> _What to do_: Once the line with "Click the back" is found in the entries below, repeat that line and every one after it exactly, ending at the last.

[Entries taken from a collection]
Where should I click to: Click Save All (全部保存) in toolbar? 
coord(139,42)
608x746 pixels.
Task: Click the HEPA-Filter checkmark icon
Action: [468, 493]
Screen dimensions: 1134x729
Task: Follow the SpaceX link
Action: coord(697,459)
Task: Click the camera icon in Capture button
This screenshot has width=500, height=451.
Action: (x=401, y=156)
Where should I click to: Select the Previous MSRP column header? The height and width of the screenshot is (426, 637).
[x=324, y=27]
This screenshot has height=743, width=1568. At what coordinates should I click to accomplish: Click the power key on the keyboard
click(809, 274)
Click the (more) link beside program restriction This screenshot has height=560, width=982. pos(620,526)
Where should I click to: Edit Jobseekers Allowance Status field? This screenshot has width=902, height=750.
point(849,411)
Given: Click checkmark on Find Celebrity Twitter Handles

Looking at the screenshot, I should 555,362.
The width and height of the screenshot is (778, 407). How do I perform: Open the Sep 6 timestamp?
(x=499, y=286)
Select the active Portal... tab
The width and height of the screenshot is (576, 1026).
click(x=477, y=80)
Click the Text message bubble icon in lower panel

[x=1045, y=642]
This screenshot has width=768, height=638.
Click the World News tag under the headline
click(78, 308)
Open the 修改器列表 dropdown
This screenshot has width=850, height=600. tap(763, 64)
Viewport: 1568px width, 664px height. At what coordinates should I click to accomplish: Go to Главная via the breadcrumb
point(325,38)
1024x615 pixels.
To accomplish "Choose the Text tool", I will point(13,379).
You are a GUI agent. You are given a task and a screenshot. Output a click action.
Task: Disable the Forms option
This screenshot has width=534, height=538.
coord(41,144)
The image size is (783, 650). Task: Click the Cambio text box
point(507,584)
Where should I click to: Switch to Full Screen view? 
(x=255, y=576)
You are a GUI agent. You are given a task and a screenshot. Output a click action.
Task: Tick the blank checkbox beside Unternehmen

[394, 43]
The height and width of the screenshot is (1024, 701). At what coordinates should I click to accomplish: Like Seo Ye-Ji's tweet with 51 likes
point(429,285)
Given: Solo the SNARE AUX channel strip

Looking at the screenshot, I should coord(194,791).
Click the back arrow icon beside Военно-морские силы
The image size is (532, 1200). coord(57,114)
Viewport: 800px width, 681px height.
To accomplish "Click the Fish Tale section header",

> _Task output_:
Click the back arrow icon beside Военно-морские силы
The image size is (532, 1200). coord(57,114)
Viewport: 800px width, 681px height.
To accomplish "Click the Fish Tale section header",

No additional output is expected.